Some records
● ● ● ● ● ● ●

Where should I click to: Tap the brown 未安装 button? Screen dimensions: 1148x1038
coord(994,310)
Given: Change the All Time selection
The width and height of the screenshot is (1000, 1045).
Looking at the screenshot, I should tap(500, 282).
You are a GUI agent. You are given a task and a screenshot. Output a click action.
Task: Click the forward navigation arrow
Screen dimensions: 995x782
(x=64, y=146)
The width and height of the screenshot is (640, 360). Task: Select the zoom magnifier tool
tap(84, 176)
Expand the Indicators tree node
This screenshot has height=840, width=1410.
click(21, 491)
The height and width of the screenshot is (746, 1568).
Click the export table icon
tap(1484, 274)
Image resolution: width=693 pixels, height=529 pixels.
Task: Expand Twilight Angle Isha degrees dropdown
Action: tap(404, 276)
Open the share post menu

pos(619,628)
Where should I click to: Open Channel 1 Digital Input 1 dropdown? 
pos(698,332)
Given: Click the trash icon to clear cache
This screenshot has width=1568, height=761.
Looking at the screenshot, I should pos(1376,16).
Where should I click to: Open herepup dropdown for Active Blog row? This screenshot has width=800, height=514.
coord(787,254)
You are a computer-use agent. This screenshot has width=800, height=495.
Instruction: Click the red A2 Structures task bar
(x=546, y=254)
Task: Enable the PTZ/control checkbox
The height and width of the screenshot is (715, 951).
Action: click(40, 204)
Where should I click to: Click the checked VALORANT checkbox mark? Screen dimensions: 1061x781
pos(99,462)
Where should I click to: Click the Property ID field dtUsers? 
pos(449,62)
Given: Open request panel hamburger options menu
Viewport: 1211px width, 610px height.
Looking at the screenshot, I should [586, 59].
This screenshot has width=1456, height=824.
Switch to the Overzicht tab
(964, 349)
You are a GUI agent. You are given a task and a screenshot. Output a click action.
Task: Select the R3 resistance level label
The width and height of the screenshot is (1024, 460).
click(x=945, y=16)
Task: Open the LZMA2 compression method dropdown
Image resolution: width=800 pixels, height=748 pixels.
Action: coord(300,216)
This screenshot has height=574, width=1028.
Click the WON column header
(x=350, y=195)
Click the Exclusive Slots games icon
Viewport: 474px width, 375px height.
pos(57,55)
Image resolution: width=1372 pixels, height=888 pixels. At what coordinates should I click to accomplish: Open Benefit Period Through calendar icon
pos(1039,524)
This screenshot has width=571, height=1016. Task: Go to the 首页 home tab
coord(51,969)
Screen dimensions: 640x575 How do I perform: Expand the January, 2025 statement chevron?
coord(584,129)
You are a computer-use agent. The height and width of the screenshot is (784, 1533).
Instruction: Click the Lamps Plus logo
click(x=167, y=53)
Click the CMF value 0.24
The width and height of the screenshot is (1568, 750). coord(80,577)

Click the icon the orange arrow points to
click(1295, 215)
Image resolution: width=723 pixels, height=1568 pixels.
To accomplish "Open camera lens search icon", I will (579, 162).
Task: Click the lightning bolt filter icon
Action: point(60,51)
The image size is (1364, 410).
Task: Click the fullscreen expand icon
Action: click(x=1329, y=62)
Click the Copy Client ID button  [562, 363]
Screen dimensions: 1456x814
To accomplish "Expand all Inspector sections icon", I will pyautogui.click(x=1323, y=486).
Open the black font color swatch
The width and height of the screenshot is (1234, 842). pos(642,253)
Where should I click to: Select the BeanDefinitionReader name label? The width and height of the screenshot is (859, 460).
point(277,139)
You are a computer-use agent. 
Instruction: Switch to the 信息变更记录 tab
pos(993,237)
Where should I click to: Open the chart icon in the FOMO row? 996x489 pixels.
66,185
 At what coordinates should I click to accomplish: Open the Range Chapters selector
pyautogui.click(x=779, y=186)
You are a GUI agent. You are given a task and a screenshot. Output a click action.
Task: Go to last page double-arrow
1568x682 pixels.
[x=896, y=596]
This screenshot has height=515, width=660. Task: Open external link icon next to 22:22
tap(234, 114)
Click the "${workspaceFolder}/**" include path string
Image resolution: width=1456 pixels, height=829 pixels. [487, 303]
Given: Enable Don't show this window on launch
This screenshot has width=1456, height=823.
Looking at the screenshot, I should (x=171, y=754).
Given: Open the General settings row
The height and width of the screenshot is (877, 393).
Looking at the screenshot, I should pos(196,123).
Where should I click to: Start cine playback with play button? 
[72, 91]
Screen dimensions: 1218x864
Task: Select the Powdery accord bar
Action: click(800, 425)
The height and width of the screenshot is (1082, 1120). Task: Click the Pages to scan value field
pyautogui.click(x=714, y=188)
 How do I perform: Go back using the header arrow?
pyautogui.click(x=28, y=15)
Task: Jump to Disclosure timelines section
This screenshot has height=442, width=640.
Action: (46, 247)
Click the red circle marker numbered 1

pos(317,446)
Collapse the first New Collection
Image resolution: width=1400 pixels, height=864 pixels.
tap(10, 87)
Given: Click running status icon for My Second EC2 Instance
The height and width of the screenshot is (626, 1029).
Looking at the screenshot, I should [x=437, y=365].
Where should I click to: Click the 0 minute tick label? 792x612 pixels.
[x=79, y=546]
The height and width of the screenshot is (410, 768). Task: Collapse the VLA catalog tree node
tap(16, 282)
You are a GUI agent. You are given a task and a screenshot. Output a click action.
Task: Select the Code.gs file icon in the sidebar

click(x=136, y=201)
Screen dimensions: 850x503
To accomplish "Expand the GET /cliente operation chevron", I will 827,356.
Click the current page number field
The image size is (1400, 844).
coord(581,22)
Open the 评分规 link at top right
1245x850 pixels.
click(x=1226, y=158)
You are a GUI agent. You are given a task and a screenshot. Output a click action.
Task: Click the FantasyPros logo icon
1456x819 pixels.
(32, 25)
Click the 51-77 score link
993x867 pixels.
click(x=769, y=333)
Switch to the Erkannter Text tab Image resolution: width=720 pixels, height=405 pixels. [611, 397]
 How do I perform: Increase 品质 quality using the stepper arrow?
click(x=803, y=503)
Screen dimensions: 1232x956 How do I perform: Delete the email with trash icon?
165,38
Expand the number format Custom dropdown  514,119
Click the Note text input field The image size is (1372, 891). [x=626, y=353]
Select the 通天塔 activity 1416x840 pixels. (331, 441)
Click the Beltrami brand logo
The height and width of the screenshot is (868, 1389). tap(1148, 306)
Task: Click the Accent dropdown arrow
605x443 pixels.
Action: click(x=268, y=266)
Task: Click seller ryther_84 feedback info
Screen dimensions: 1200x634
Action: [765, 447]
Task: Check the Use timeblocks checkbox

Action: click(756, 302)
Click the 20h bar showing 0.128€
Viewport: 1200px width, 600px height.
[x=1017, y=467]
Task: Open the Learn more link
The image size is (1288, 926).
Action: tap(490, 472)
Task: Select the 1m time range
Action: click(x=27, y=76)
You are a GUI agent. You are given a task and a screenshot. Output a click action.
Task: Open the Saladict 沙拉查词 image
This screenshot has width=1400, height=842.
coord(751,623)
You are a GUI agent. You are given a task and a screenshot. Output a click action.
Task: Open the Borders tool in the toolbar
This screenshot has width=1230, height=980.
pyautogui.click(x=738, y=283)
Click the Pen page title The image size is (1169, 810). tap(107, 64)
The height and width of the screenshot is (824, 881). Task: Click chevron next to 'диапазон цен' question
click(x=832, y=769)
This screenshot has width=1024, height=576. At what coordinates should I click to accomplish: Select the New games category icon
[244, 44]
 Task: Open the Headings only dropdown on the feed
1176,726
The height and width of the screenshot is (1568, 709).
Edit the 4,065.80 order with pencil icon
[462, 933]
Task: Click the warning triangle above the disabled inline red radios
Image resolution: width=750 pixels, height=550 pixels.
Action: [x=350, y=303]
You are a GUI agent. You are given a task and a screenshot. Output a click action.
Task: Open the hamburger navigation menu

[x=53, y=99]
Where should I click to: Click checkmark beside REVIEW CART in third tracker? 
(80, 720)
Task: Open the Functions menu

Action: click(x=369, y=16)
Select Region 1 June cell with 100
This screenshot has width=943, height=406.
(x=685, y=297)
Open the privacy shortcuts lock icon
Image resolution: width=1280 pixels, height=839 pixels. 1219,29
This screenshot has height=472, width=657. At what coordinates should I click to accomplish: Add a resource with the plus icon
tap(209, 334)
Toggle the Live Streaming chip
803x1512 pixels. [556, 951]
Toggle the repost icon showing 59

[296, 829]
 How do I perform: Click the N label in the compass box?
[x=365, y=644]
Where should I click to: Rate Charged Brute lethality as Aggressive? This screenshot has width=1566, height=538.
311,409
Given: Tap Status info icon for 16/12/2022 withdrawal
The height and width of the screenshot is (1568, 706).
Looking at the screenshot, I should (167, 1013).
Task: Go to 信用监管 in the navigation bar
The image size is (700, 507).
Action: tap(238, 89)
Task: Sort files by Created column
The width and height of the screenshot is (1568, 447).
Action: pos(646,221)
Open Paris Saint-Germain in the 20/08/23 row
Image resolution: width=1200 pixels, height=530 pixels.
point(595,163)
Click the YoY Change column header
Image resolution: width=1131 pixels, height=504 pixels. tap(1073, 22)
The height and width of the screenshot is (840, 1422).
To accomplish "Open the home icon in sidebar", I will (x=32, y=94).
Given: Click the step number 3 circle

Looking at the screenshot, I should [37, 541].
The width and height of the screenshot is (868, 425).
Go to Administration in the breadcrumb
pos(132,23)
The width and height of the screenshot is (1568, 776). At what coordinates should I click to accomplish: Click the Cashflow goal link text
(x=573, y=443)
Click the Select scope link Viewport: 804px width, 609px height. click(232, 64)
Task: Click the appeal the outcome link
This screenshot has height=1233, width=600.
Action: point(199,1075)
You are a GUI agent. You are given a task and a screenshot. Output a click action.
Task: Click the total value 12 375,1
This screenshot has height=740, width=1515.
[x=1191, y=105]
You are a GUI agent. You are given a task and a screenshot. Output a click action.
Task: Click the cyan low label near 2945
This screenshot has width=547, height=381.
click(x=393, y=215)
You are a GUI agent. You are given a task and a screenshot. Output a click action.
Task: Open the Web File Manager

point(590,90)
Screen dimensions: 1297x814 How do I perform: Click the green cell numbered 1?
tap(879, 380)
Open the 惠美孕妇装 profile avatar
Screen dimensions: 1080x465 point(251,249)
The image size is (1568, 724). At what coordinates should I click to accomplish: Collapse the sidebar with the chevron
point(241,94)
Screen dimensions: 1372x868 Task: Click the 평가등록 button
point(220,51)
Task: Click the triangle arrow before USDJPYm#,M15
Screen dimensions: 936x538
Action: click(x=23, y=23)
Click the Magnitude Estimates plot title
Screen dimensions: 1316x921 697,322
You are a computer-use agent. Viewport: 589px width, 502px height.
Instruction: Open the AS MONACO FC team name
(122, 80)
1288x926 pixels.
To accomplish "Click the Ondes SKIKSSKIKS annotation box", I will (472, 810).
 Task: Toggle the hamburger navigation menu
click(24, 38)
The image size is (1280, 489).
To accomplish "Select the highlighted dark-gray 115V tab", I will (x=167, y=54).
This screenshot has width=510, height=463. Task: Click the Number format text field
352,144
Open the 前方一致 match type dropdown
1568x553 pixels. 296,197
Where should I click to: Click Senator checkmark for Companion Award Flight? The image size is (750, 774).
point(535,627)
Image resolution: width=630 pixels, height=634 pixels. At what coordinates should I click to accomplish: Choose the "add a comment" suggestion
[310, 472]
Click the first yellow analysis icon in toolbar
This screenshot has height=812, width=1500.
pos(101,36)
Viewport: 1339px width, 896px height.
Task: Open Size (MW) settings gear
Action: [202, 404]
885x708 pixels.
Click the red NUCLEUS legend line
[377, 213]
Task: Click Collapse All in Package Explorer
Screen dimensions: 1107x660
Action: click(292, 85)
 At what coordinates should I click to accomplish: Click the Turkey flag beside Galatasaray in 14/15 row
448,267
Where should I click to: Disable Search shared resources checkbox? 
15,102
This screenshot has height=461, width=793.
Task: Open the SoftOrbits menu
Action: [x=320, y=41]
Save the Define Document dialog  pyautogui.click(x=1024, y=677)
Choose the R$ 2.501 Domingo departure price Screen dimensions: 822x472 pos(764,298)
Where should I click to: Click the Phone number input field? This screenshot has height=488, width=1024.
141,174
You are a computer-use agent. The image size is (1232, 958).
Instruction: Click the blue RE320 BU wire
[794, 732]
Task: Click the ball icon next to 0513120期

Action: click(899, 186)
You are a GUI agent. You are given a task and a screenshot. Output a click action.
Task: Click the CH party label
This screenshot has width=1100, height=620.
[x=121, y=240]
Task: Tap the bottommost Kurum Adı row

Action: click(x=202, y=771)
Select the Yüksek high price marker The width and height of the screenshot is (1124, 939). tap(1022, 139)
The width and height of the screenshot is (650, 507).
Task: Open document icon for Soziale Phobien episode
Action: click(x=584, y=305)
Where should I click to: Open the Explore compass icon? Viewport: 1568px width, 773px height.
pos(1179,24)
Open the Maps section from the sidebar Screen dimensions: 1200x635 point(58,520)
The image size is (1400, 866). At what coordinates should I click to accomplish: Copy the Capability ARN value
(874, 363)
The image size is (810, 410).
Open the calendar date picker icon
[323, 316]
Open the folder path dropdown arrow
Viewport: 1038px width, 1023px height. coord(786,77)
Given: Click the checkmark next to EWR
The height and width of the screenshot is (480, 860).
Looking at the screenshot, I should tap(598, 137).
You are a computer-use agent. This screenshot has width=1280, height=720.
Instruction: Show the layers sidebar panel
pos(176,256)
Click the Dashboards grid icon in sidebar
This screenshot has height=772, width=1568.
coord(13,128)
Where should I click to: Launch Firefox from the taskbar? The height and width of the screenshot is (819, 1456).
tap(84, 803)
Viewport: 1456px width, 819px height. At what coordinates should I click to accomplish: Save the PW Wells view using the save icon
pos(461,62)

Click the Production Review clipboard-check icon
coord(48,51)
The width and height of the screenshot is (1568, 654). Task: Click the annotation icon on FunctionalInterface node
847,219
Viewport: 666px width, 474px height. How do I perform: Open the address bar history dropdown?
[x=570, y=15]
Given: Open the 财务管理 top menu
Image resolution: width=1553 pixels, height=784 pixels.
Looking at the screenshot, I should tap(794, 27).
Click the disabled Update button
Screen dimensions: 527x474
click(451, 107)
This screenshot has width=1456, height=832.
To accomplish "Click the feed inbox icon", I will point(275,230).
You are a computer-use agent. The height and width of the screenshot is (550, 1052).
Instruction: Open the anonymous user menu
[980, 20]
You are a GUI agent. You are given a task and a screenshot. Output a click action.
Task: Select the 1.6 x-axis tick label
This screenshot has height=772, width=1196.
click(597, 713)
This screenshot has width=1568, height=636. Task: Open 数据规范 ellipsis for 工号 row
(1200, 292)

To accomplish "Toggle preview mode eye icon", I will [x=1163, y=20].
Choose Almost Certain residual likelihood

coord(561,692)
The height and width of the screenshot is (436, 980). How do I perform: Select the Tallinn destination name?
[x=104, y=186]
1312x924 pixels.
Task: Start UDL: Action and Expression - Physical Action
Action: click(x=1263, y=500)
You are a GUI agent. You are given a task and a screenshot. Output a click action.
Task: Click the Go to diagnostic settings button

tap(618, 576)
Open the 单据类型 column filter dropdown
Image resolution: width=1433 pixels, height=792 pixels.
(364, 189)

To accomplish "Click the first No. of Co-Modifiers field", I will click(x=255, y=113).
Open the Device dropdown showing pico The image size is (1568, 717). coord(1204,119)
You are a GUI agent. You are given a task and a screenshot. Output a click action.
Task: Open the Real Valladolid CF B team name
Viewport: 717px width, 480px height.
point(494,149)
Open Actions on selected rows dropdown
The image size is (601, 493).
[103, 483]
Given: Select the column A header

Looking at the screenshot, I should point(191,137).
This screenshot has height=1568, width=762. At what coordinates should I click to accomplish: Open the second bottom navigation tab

● ● ● ● ● ● ●

- _Goal_
Copy out, word for word, everything in the material from the line containing "Where should I click to: Launch" down to the line containing "Open the Device", including both of those lines.

- _Task response_
Where should I click to: Launch Firefox from the taskbar? The height and width of the screenshot is (819, 1456).
tap(84, 803)
Viewport: 1456px width, 819px height. At what coordinates should I click to accomplish: Save the PW Wells view using the save icon
pos(461,62)

Click the Production Review clipboard-check icon
coord(48,51)
The width and height of the screenshot is (1568, 654). Task: Click the annotation icon on FunctionalInterface node
847,219
Viewport: 666px width, 474px height. How do I perform: Open the address bar history dropdown?
[x=570, y=15]
Given: Open the 财务管理 top menu
Image resolution: width=1553 pixels, height=784 pixels.
Looking at the screenshot, I should tap(794, 27).
Click the disabled Update button
Screen dimensions: 527x474
click(451, 107)
This screenshot has width=1456, height=832.
To accomplish "Click the feed inbox icon", I will point(275,230).
You are a computer-use agent. The height and width of the screenshot is (550, 1052).
Instruction: Open the anonymous user menu
[980, 20]
You are a GUI agent. You are given a task and a screenshot. Output a click action.
Task: Select the 1.6 x-axis tick label
This screenshot has height=772, width=1196.
click(597, 713)
This screenshot has width=1568, height=636. Task: Open 数据规范 ellipsis for 工号 row
(1200, 292)

To accomplish "Toggle preview mode eye icon", I will [x=1163, y=20].
Choose Almost Certain residual likelihood

coord(561,692)
The height and width of the screenshot is (436, 980). How do I perform: Select the Tallinn destination name?
[x=104, y=186]
1312x924 pixels.
Task: Start UDL: Action and Expression - Physical Action
Action: click(x=1263, y=500)
You are a GUI agent. You are given a task and a screenshot. Output a click action.
Task: Click the Go to diagnostic settings button

tap(618, 576)
Open the 单据类型 column filter dropdown
Image resolution: width=1433 pixels, height=792 pixels.
(364, 189)

To accomplish "Click the first No. of Co-Modifiers field", I will click(x=255, y=113).
Open the Device dropdown showing pico The image size is (1568, 717). coord(1204,119)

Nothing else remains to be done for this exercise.